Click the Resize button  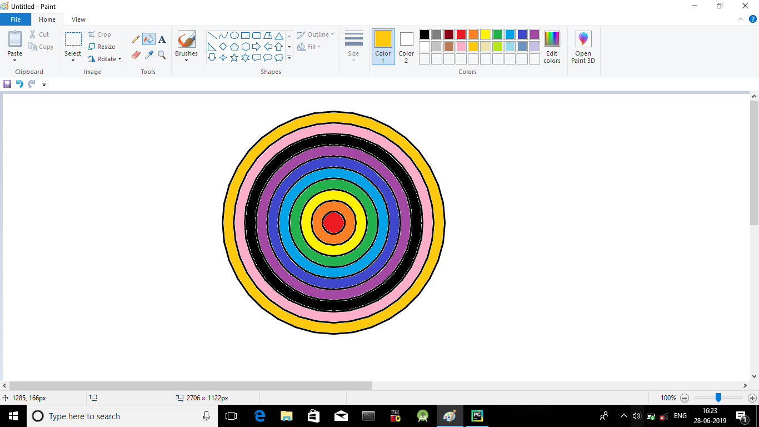pyautogui.click(x=101, y=47)
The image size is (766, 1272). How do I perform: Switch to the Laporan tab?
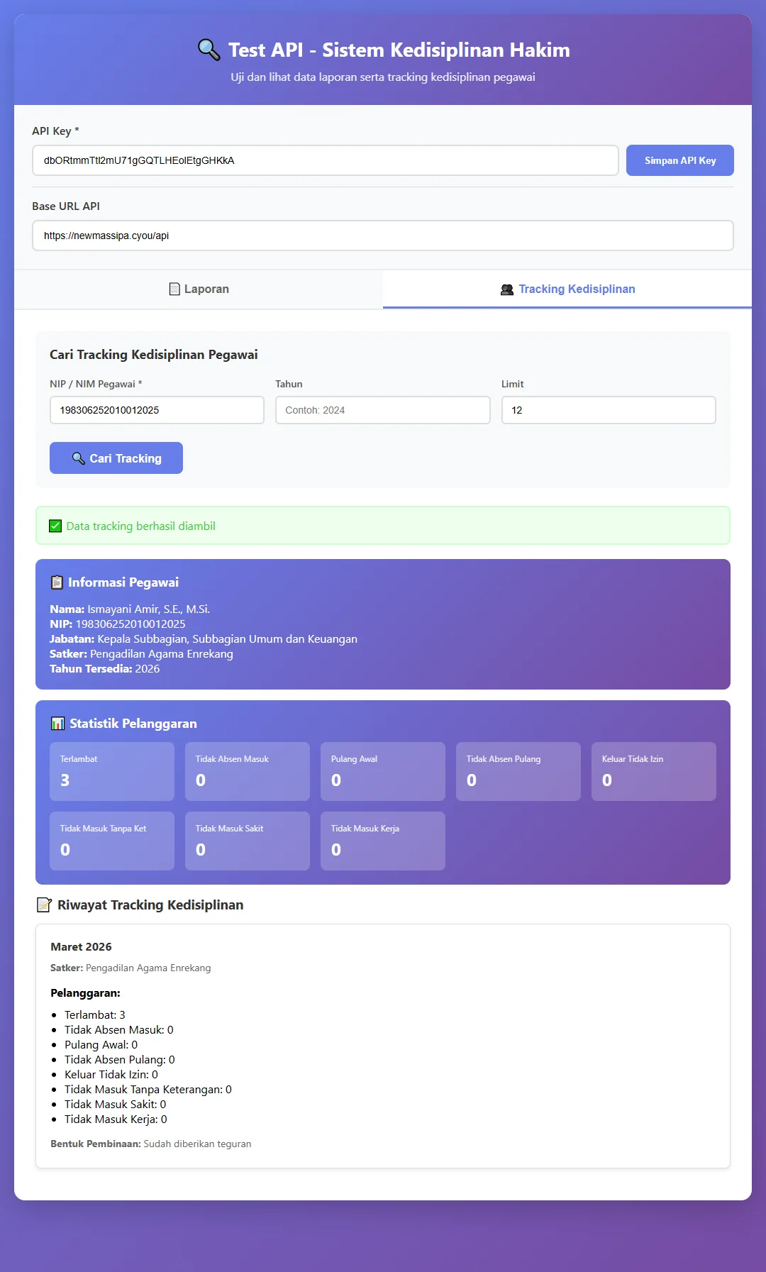[x=199, y=289]
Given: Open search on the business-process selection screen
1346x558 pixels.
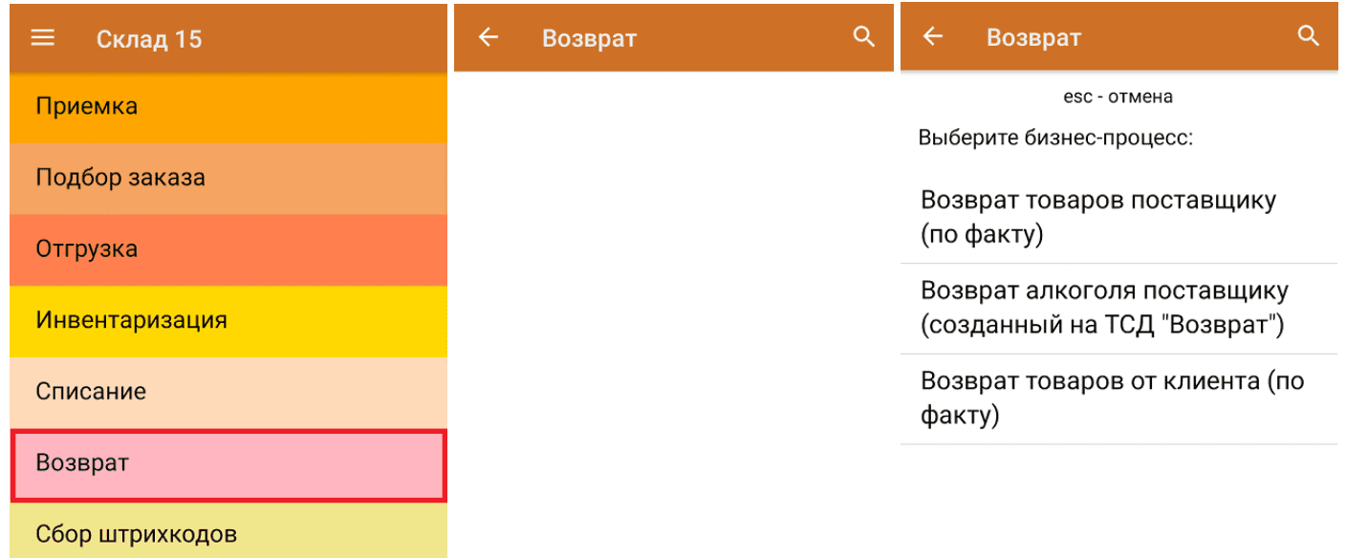Looking at the screenshot, I should 1308,37.
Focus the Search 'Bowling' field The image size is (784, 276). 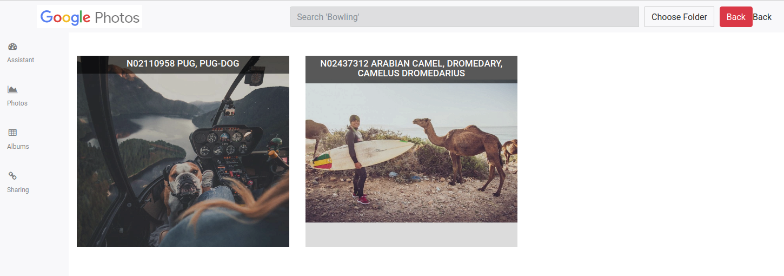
====
◆ **Instructions for the task**
Set down word for word the lines beginning with the one containing "1346x558 pixels." and ending with the last line of the listing, inclusive. Omit every picture.

◆ **Your solution**
1346x558 pixels.
Looking at the screenshot, I should 1308,37.
Focus the Search 'Bowling' field The image size is (784, 276). 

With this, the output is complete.